O estudo realizado por de Mendonça et al. (2005) testou uma série de extratos e óleos de plantas medicinais brasileiras a fim de aferir as atividades inseticidas, utilizando a metodologia preconizada pela OMS (WHO, 1996). O extrato etanólico mais ativo foi de A. glabra, preparado em aparelho Soxhlet a partir do caule, apresentando uma CL50 de 27 μg/L (de Mendonça et al., 2005). Os resultados encontrados para as larvas de A. aegypti não são inesperados, pois Mendonça (2003) já havia demonstrado a atividade inseticida da planta, desta vez, derivada dos extratos das sementes.

dos Santos & Sant’Ana (2001), realizaram testes para avaliar a atividade dos extratos etanólicos de seis espécies de Annonaceae, entre elas encontrava-se A. glabra. A maioria dos extratos analisados sobre Biomphalaria glabrata,massa de ovos e fase adulta, apresentou letalidade sobre o molusco. B. glabrata possui papel vital no ciclo de vida da esquistossomose servindo como hospedeiro intermediário e o controle desse invertebrado é fundamental para reduzir o número de casos da doença. Os testes para ambas as fases de desenvolvimento do caracol seguiram o modelo preconizado pela OMS (WHO, 1983). Os resultados encontrados para os extratos derivados das folhas e sementes (ppm) de A. glabra sobre B. glabrata (fase adulta) foram DL50 (0,97 e 9,23) e DL90 (3,79 e 17,02), contudo para a massa de ovos foi observada inatividade dos extratos Santos & Sant’Ana (2001).

Tabela 1.
Constituintes químicos encontrados em diferentes partes de Annona glabra.
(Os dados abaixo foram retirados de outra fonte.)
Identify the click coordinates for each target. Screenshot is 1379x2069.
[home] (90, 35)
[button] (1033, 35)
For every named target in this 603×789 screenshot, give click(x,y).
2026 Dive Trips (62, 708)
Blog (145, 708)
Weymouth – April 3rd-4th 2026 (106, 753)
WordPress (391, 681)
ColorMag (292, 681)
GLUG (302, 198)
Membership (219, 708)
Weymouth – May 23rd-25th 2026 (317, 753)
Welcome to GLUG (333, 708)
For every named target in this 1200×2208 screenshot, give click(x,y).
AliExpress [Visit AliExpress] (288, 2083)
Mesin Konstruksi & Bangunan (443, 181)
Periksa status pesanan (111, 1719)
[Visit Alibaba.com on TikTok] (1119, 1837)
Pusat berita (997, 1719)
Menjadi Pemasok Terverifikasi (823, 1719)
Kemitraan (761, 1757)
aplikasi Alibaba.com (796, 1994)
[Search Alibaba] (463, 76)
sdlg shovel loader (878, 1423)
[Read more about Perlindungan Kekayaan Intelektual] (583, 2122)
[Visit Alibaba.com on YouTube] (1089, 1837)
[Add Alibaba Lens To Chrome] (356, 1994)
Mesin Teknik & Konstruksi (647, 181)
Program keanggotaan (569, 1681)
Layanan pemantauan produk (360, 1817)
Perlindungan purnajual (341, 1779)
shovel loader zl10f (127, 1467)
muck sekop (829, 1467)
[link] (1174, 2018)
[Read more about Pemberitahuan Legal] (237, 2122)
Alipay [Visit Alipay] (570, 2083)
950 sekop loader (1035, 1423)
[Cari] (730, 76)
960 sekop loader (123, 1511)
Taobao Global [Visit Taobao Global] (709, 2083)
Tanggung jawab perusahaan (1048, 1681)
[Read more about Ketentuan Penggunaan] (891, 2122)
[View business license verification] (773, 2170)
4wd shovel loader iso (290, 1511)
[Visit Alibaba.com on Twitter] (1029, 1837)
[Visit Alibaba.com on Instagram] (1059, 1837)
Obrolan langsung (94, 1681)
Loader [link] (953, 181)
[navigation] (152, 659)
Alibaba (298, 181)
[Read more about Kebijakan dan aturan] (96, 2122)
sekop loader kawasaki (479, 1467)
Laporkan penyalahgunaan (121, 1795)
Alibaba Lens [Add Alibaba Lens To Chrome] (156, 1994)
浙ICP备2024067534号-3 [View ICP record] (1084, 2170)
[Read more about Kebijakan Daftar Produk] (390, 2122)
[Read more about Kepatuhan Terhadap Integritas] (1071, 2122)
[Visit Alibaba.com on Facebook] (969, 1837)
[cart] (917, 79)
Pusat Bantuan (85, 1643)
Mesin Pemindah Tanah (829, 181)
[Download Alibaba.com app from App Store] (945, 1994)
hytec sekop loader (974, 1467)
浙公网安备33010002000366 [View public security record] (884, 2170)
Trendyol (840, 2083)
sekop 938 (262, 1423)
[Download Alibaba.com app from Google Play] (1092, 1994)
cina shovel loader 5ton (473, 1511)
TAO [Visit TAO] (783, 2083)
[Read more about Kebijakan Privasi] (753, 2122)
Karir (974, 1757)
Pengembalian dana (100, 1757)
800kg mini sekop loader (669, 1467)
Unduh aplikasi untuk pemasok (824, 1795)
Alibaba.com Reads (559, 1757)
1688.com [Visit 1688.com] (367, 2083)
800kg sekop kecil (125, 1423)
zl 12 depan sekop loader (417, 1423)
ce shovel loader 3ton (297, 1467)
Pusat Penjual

Constituintes químicos encontrados em diferentes partes de Annona glabra

Conclusões

Os estudos sobre a espécie A. glabra apresentam dados promissores sobre atividades anticarcinogênica, antioxidantes, antirreumática, antimicrobiana, antifúngica, inseticida, vermicida e antiparasitária. Apesar de ser utilizada a tempos na medicina tradicional, infelizmente as informações acerca de suas atividades alelopáticas são pouco conhecidas devido à escassez de pesquisas e consequentemente nenhum estudo alcançou a fase de testagem clínica.

Mais estudos sobre sua bioquímica e fisiologia necessitam ser realizados, a fim de atestar essas propriedades. Caso sejam confirmados, testes mais aprofundados e voltados à elaboração de um produto final precisam ser realizados para atender as necessidades humanas.  Este estudo buscou ser fonte de estímulo para novas pesquisas abordando a atividade biológica e farmacológica, in vitro e in vivo,das diferentes peças florais de A. glabra.